Rauka placed himself in front of our column and without any further ceremony began his bloody job.
The members of the Jewish Committee and the ghetto police were standing in front of the column. They and their families were sent to the left, to a specially assigned area. Behind them came all the departments of the ghetto institutions. As we were filling past him he began to send the elderly, the ill, women with small children, some of them boys my age, to the right side, where they were assembled in a separate area. Families were torn apart, the young and the healthy to the left while their elderly parents or small children were sent to the right.

The heart rending cries of the separated family members filled the air, while those who tried to reunite would be knocked down with rifle buts by the Lithuanian guards. It immediately became obvious who were to live and who were going to die. A few showed him Jordan Passes, but he only tore it out of their hands and threw it down into the mud.
My heart began to beat wildly. Suddenly I felt awfully small.

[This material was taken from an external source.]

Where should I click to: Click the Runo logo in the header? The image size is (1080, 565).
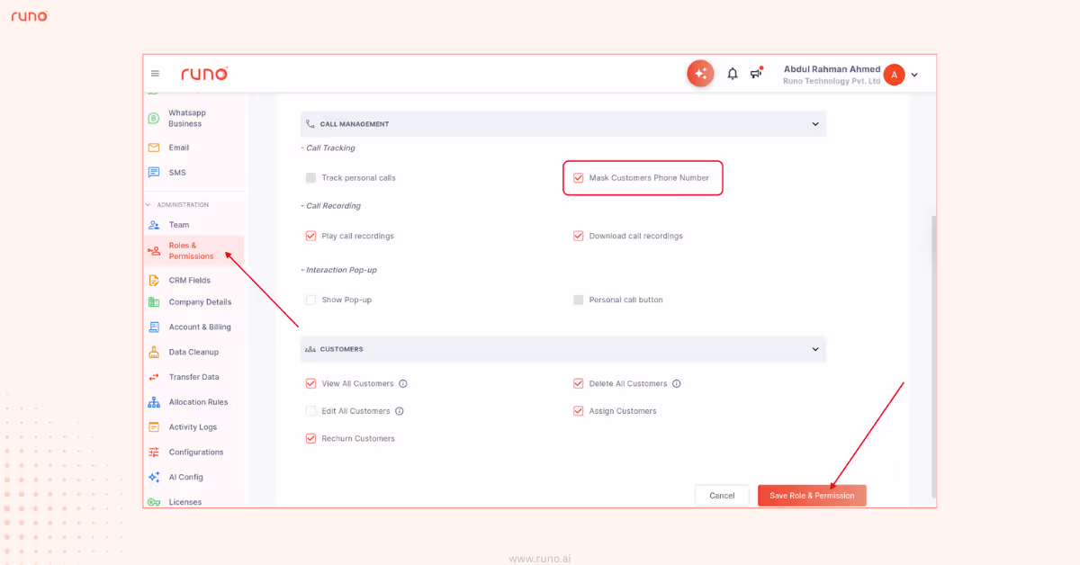pyautogui.click(x=204, y=74)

The precious life certificate that I held in my trembling hands became worthless before my very eyes. In a few minutes our turn would come and I could already feel the cold breath of death on my neck. Neither father, or mother or sister Fanny could do anything for me.’ Within a few seconds my fate would be sealed.’ I thought wildly.
‘If I could stop the time and go back for a short time into the past.
If only.. There.. There is snowman’s hill behind grand father’s house..
It is covered with pure white snow that glitters like a million candles in the afternoon’s sun..Lena is laughing, her hazel eyes full of Joy.
‘Where are the charcoals you dummy? You were supposed to bring the charcoals for the snowman’s eyes, remember? ‘ Itamar’s laughing face pushed itself in my mind.
‘Come, Solly, my boy, come with me to Palestine, the only place in the world where a Jew can defend himself..’ My uncle Melech’s dark eyes were laughing at me.
‘A fanatical Zionist, an impractical dreamer..’ Father said, shrugging his shoulders.
Page 7

‘This place is doomed, doomed! Don’t you see that the ground is burning under your feet? What are you all, blind?! ‘ The envoy from Palestine spoke heatedly..
‘If only I could turn the clock back.. If only..’ I thought.
"Forward March!" We started moving.

"Oh, God! Give us a little more time, just a little more time.." I prayed silently.
A red face, pale blue eyes, his right arm extended as if he were conducting an orchestra, Rauka stood before us. The executioner!
Three rows, two rows, one row before us.. Left.. right.. left.. right.
I didn’t even hear the screams of the separated families. My heart stopped beating. I was drowning in fright.
Then we stood before him. He seemed bored, his eyes looking indifferently at us.
I wanted to scream: " We are people, for God’s sake! We are fathers, mothers, sisters and brothers.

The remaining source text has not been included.